The serine/threonine kinase AMP-activated protein kinase (AMPK) is a drug target for the treatment of obesity and type 2 diabetes (T2D). Metformin, a widely prescribed anti-hyperglycemic agent, and β-guanidinopropionic acid (β-GPA), a dietary supplement and creatine analog, have been shown to increase activity of AMPK. Macroautophagy is an intracellular degradation pathway for aggregated proteins and dysfunctional organelles, which can be mediated by AMPK. The present study sought to elucidate how metformin and β-GPA affect cell morphology, AMPK activity, autophagy and mitochondrial morphology and function in developing C2C12 myotubes. β-GPA reduced myotube diameter and increased length throughout differentiation, while metformin increased myotube diameter only at the 48 h time point. β-GPA treatment enhanced AMPK signaling and expression of autophagy-related proteins. β-GPA treatment also increased the density of autophagosomes, autolysosomes, and lysosomes. Metformin also increased activation of AMPK after 48 h, but in contrast to β-GPA, led to a dramatic reduction in the density of autophagosomes and lysosomes. Both metformin and β-GPA reduced the mitochondrial oxygen consumption rate, and differentially altered mitochondrial morphology. Obesity and T2D have been shown to increase mitochondrial dysfunction and reduce autophagic flux in skeletal muscle cells. Therefore, β-GPA may help to alleviate the effects of metabolic disease by increasing autophagic flux in skeletal muscle cells. In contrast, the reduction of autophagy by metformin may lead to dysregulation of mitochondrial maintenance, as well as muscle development.

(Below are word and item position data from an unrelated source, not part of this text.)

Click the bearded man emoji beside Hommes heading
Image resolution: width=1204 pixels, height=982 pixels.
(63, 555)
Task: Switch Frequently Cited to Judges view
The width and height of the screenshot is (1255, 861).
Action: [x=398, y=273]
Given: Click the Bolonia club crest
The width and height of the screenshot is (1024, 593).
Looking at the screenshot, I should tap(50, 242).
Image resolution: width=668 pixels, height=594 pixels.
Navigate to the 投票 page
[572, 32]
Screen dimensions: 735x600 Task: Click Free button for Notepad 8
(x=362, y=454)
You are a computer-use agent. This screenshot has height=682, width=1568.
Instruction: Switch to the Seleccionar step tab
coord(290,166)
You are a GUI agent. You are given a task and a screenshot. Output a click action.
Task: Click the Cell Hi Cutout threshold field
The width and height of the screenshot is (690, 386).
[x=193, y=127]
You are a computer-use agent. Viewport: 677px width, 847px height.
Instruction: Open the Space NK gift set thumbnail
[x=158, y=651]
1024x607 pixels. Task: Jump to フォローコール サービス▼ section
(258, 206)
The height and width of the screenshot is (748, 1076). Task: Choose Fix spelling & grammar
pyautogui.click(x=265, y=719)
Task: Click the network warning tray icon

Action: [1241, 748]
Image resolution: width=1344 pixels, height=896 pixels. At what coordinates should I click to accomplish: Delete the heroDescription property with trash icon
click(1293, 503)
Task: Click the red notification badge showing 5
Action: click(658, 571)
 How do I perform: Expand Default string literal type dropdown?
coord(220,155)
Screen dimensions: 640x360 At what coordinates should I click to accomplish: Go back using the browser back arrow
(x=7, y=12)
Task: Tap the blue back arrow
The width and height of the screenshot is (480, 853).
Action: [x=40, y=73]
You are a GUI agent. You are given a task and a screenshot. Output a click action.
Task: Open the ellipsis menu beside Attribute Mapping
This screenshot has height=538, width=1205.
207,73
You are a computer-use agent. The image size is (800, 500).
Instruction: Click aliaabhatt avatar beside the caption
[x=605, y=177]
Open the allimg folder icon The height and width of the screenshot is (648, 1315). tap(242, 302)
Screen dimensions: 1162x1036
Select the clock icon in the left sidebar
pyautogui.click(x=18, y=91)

丝氨酸/苏氨酸激酶 AMP 活化蛋白激酶 (AMPK) 是治疗肥胖症和 2 型糖尿病 (T2D) 的药物靶点。二甲双胍是一种广泛使用的抗高血糖药，β-胍基丙酸 (β-GPA) 是一种膳食补充剂和肌酸类似物，已被证明可以增加 AMPK 的活性。巨自噬是聚集蛋白和功能失调的细胞器的细胞内降解途径，可由 AMPK 介导。本研究试图阐明二甲双胍和 β-GPA 如何影响 C2C12 肌管发育过程中的细胞形态、AMPK 活性、自噬和线粒体形态和功能。β-GPA 在整个分化过程中降低了肌管直径并增加了长度，而二甲双胍仅在 48 小时时间点增加了肌管直径。β-GPA 处理增强了 AMPK 信号和自噬相关蛋白的表达。β-GPA 处理还增加了自噬体、自体溶酶体和溶酶体的密度。48 小时后，二甲双胍还增加了 AMPK 的活化，但与 β-GPA 相比，导致自噬体和溶酶体的密度显着降低。二甲双胍和 β-GPA 都降低了线粒体耗氧率，并不同程度地改变了线粒体形态。肥胖和 T2D 已被证明会增加线粒体功能障碍并减少骨骼肌细胞中的自噬通量。因此，β-GPA 可能通过增加骨骼肌细胞中的自噬通量来帮助减轻代谢疾病的影响。相反，二甲双胍降低自噬可能导致线粒体维持和肌肉发育失调。